• **PROVIDED DATA**
________________________________________

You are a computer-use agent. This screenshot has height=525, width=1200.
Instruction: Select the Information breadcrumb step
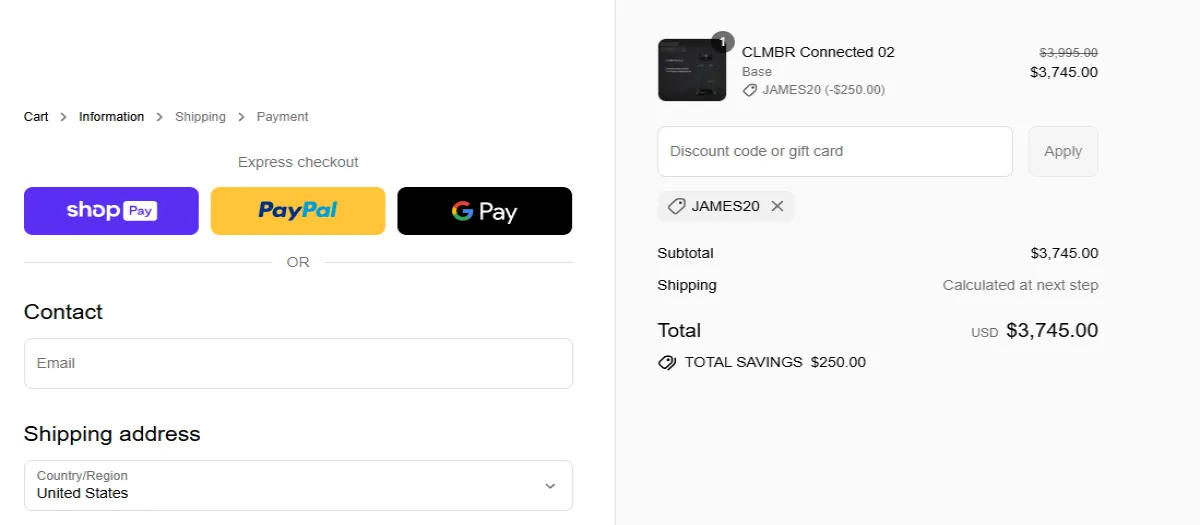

________________________________________

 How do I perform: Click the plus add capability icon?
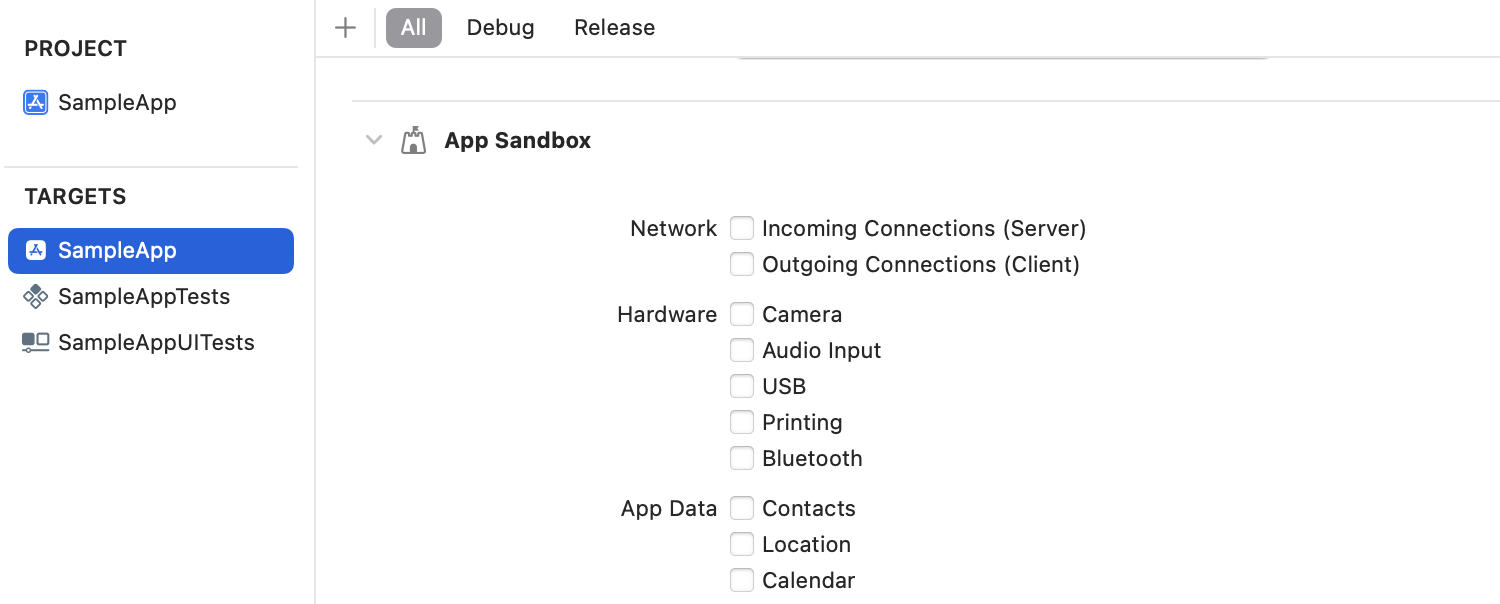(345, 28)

________________________________________

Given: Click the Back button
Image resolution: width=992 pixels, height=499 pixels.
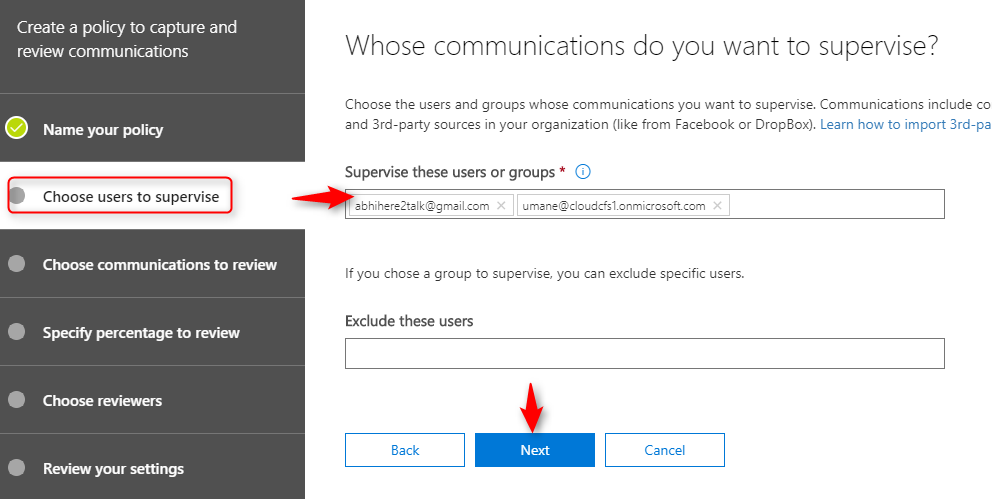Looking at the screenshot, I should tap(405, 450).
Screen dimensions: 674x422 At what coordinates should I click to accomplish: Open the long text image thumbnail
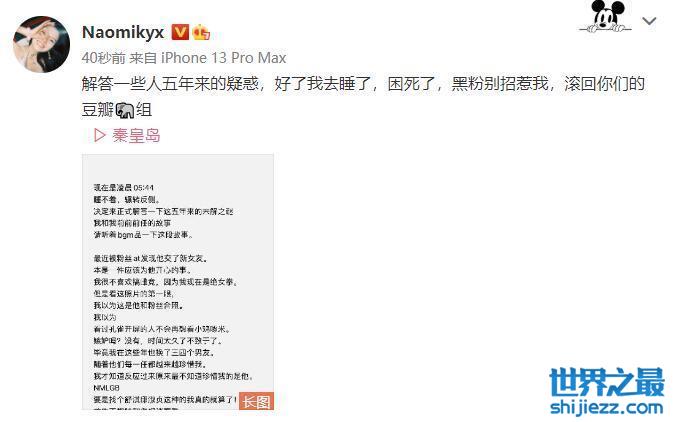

________________________________________

• **DESCRIPTION OF THE TASK**
Starting at the line containing "Image resolution: width=992" and stopping at the line containing "Screen dimensions: 674x422", output every line above exactly, both ends included, with pictures omitted.

• **EXPECTED OUTPUT**
Image resolution: width=992 pixels, height=499 pixels.
Looking at the screenshot, I should tap(405, 450).
Screen dimensions: 674x422 At what coordinates should I click to accomplish: Open the long text image thumbnail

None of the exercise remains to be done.